_Records supplied_
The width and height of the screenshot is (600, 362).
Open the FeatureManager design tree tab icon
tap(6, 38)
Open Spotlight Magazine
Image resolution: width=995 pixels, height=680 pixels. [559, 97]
...
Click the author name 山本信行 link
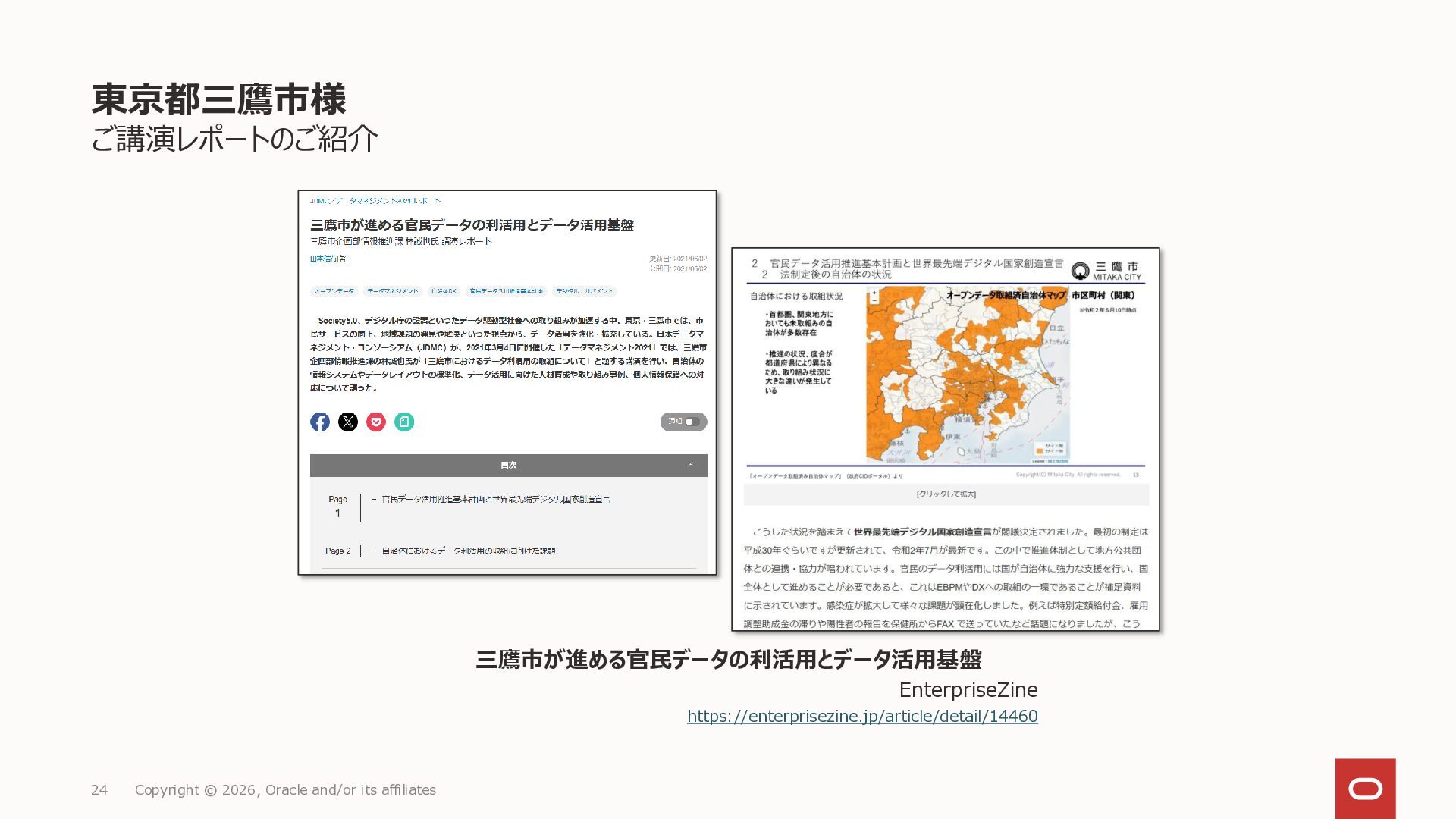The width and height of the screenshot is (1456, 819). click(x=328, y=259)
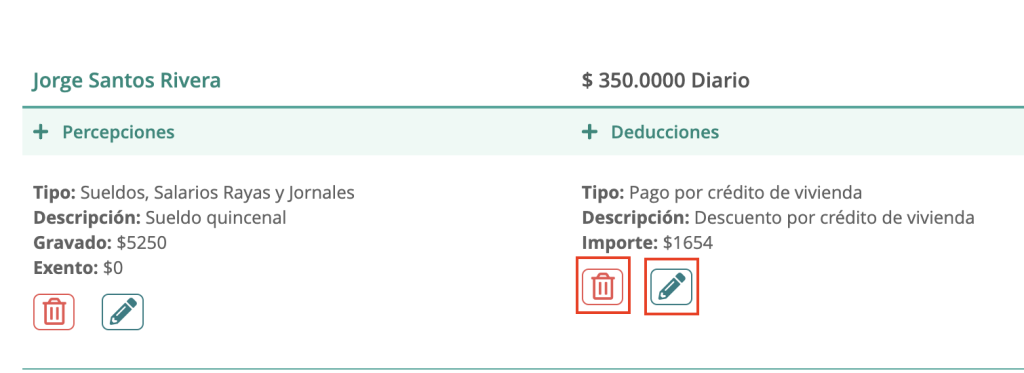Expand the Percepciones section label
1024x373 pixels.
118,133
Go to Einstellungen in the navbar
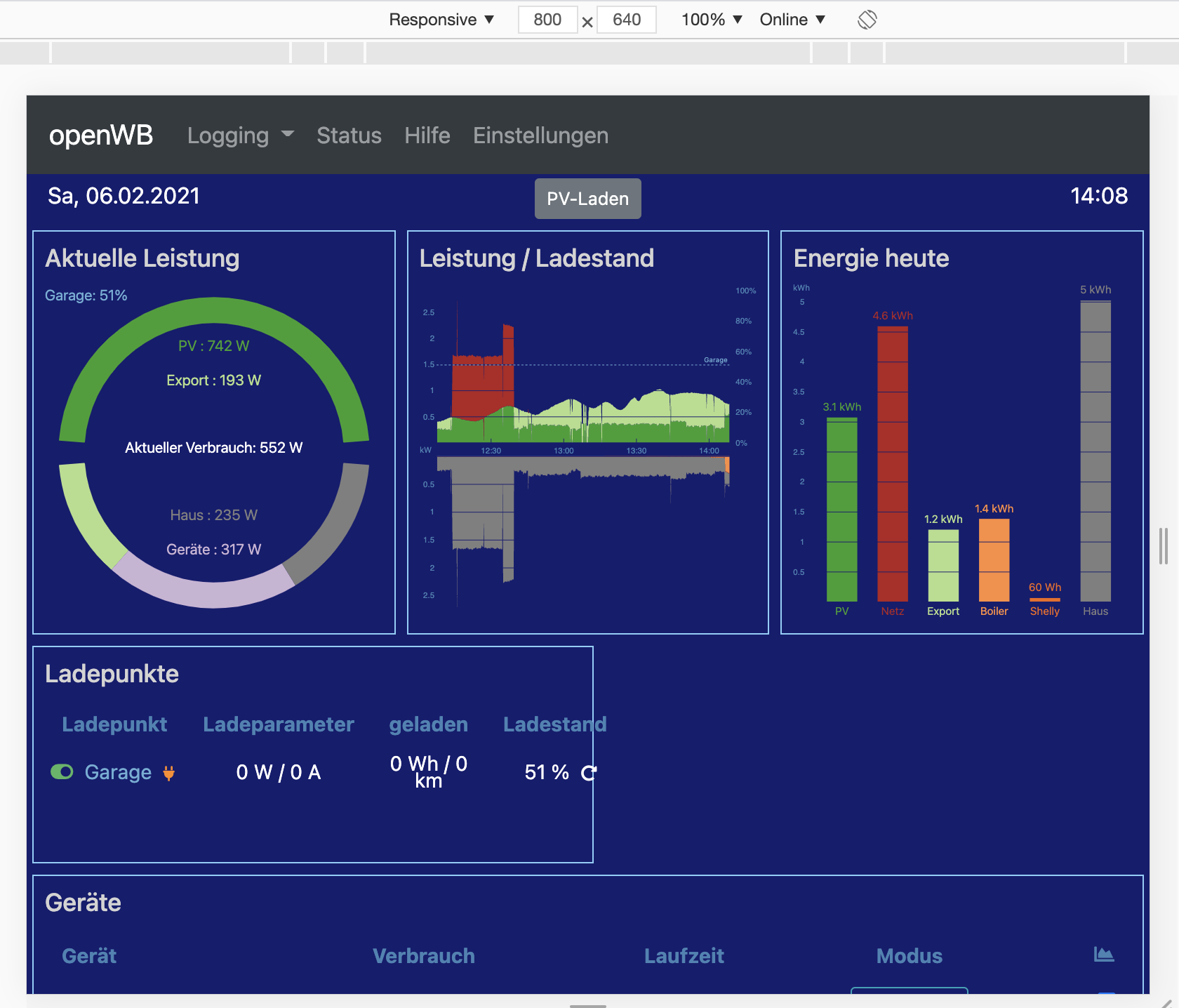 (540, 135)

_What you will do_
Copy out every row from the line containing "The width and height of the screenshot is (600, 362)." down to the line containing "Image resolution: width=995", keeping both of those lines.

_Response below_
The width and height of the screenshot is (600, 362).
Open the FeatureManager design tree tab icon
tap(6, 38)
Open Spotlight Magazine
Image resolution: width=995 pixels, height=680 pixels. [559, 97]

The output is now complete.